Ao Chen, Sha Liao, Mengnan Cheng, Kailong Ma, Liang Wu, Yiwei Lai, Xiaojie Qiu, Jin Min Yang, Jiangshan Xu, Shijie Hao, Xin Wang, Huifang Lü, Xi Chen, Xing Liu, Xin Huang, Li Zhao, Hong Yan, Yujia Jiang, Jian Peng, Shuai Liu, Mengzhe Shen, Chuanyu Liu, Quanshui Li, Yue Yuan, Wei, Xiaoyu, Huiwen Zheng, Feng, Weimin, Zhifeng Wang, Liu, Yang, Zhaohui Wang, Yang, Yunzhi, Haitao Xiang, Lei Han, Baoming Qin, Peng-Cheng Guo, Lai, Guangyao, Muñoz-Cánoves, Pura, Maxwell, Patrick H, Jean Paul Thiery, Wu, Qing-Feng, Fuxiang Zhao, Chen, Bichao, Mei Li, Dai, Xi, Wang, Shuai, Haoyan Kuang, Junhou Hui, Wang, Liqun, Fei, Ji-Feng, Ou Wang, Wei, Xiaofeng, Haorong Lu, Bo Wang, Shiping Liu, Gu, Ying, Ming Ni, Wenwei Zhang, Feng Mu, Ye Yin, Huanming Yang, Michael Lisby, Richard J. Cornall, Jan Mulder, Mathias Uhlén, Miguel A. Esteban, Yuxiang Li, Longqi Liu, Xun Xu, Jian Wang
Abstract
Spatially resolved transcriptomic technologies are promising tools to study complex biological processes such as mammalian embryogenesis. However, the imbalance between resolution, gene capture, and field of view of current methodologies precludes their systematic application to analyze relatively large and three-dimensional mid- and late-gestation embryos. Here, we combined DNA nanoball (DNB)-patterned arrays and in situ RNA capture to create spatial enhanced resolution omics-sequencing (Stereo-seq).
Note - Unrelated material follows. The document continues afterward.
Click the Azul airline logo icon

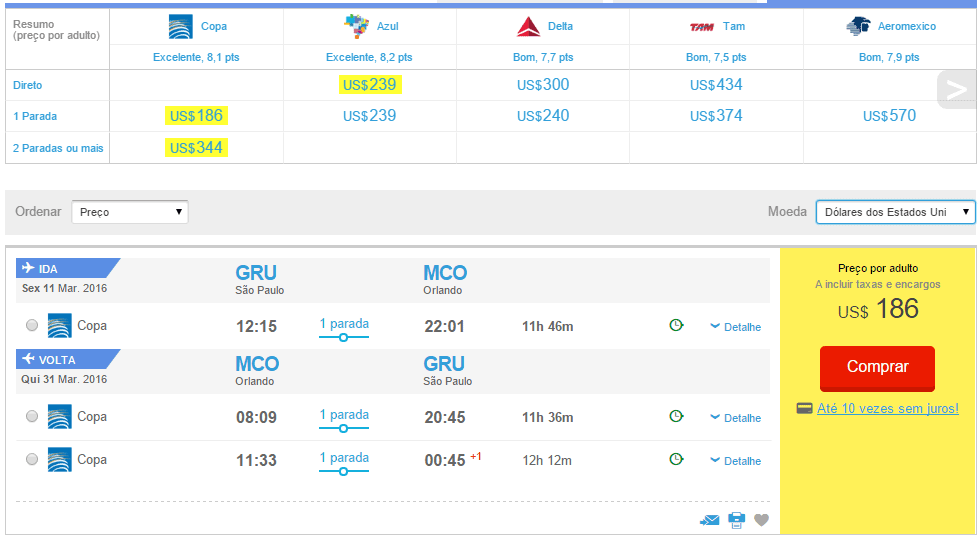point(357,26)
We applied Stereo-seq to generate the mouse organogenesis spatiotemporal transcriptomic atlas (MOSTA), which maps with single-cell resolution and high sensitivity the kinetics and directionality of transcriptional variation during mouse organogenesis. We used this information to gain insight into the molecular basis of spatial cell heterogeneity and cell fate specification in developing tissues such as the dorsal midbrain. Our panoramic atlas will facilitate in-depth investigation of longstanding questions concerning normal and abnormal mammalian development.